(Text block)

Letter to Editor
Thromb Haemost Res. 2022; 6(1): 1075.
The Use of ROTEM in Liver Transplant Surgeries: A Luxurious Option or a Necessity?!
Muntadhar Al Moosawi MD*
Hematological Pathology, Department of Pathology and Laboratory Medicine, The University of British Columbia, Vancouver, Canada
*Corresponding author: Muntadhar Al Moosawi, Hematological Pathology, Department of Pathology and Laboratory Medicine, The University of British Columbia, Vancouver, Canada
Received: June 10, 2022; Accepted: July 05, 2022; Published: July 12, 2022
Letter to Editor
Blood management in liver transplant surgeries can be challenging. In this article I will address some of the strenuous challenges related to blood management in this patient population and discuss the use of rotational thromboelastometry (ROTEM) to mitigate these challenges.
It is well known that patients with liver disease have a rebalanced hemostasis due to the impaired synthesis of both the coagulation factors and pro-coagulant factors. Interestingly, some studies demonstrated an increased endogenous thrombin potential (ETP) in patients with liver cirrhosis [1]. Hence, it is now well known that this group of patients requires special attention when it comes to blood management.

(End Text block)
(Raw data)

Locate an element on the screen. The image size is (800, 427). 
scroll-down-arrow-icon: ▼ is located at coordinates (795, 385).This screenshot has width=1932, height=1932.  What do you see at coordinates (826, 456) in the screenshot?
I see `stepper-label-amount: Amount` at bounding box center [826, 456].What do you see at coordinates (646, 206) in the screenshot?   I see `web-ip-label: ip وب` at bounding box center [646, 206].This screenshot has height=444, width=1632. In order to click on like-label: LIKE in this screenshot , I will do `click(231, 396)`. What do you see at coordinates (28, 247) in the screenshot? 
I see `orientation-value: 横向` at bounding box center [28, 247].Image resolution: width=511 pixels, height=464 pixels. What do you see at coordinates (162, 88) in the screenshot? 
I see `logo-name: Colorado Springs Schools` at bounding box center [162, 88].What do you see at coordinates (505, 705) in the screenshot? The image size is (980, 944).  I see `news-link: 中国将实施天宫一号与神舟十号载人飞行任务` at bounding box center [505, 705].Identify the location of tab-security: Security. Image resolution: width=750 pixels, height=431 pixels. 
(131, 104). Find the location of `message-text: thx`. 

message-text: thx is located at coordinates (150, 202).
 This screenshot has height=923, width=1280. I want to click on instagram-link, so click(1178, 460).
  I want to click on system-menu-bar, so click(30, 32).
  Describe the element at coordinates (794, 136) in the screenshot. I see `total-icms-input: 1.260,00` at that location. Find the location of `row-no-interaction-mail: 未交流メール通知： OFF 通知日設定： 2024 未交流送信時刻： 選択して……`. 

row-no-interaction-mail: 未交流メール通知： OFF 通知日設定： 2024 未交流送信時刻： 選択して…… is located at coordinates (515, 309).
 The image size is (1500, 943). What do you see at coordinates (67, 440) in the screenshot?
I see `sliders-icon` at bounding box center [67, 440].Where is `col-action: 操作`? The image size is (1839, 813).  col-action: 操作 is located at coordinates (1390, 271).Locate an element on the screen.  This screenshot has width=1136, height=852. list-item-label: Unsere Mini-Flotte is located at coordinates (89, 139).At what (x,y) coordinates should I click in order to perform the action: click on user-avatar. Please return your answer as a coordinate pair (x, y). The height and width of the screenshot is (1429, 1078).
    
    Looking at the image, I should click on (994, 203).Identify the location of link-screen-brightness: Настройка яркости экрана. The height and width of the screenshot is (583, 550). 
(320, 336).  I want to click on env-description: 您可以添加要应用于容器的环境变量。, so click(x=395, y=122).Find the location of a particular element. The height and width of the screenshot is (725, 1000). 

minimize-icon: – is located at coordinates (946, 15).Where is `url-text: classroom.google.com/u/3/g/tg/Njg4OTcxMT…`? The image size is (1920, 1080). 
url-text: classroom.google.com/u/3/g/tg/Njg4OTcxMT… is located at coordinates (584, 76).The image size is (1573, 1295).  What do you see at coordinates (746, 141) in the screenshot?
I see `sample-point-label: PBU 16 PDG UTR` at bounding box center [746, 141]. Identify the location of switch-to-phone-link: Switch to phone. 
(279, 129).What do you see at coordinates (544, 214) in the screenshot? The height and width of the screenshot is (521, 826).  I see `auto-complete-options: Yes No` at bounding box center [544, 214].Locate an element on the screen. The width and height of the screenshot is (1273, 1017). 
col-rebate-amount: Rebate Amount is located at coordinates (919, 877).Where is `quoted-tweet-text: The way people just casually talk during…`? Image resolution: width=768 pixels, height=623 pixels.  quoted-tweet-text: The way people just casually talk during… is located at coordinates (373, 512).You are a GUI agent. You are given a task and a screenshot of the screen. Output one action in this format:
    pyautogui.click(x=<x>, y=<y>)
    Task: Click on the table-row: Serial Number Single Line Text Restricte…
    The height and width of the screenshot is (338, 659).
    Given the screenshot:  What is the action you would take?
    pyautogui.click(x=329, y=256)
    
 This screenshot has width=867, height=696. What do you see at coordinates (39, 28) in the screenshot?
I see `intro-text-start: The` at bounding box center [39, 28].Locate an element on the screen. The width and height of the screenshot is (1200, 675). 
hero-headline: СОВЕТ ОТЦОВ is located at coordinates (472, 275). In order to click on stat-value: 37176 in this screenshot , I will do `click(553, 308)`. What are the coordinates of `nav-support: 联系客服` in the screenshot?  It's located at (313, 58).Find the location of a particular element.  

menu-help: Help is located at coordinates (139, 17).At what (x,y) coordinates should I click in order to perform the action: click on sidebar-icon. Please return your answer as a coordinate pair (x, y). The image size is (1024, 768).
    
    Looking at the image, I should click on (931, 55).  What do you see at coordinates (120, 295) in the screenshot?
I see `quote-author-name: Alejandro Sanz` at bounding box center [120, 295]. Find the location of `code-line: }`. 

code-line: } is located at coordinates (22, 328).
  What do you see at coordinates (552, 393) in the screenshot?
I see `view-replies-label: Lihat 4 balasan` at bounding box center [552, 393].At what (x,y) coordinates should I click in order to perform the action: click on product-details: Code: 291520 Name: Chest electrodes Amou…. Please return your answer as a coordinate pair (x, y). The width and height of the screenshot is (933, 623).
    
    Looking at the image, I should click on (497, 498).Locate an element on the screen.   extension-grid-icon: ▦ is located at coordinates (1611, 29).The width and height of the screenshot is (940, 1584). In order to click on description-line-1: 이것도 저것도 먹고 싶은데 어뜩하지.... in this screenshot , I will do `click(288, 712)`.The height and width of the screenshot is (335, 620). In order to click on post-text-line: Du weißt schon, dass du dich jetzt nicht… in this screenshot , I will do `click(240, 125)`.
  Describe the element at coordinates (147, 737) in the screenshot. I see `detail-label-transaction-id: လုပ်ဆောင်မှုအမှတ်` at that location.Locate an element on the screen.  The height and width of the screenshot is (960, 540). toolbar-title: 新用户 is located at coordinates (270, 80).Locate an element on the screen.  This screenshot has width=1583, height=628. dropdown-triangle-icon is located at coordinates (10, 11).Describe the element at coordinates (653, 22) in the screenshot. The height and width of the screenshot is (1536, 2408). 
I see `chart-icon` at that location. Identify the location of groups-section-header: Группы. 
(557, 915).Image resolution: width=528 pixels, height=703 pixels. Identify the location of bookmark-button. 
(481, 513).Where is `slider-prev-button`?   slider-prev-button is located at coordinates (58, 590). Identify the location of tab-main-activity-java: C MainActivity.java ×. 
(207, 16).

(End Raw data)

Requirement → Carry on the letter about ROTEM in liver transplant surgeries, starting after its last sentence. The records are separate material with no connection to the letter.

Response to the task →
For many years, international normalized ratio (INR) has been used by clinicians to evaluate the hemostatic activity, or as a predictor of bleeding in patients with liver disease. INR is one of the commonly used conventional coagulation assay that has been developed to standardize warfarin monitoring across laboratories. This simple test has many limitations that make it an extremely poor predictor of bleeding in this group of patients. For instance, INR is designed to test the extrinsic and common coagulation pathway factors (i.e Factor VII, X, V, II, and fibrinogen). INR does not take into account the effect of the endogenous anticoagulants such as protein C and protein S which are also reduced in patients with liver disease. Therefore, INR provide only limited information about the hemostatic activity [2].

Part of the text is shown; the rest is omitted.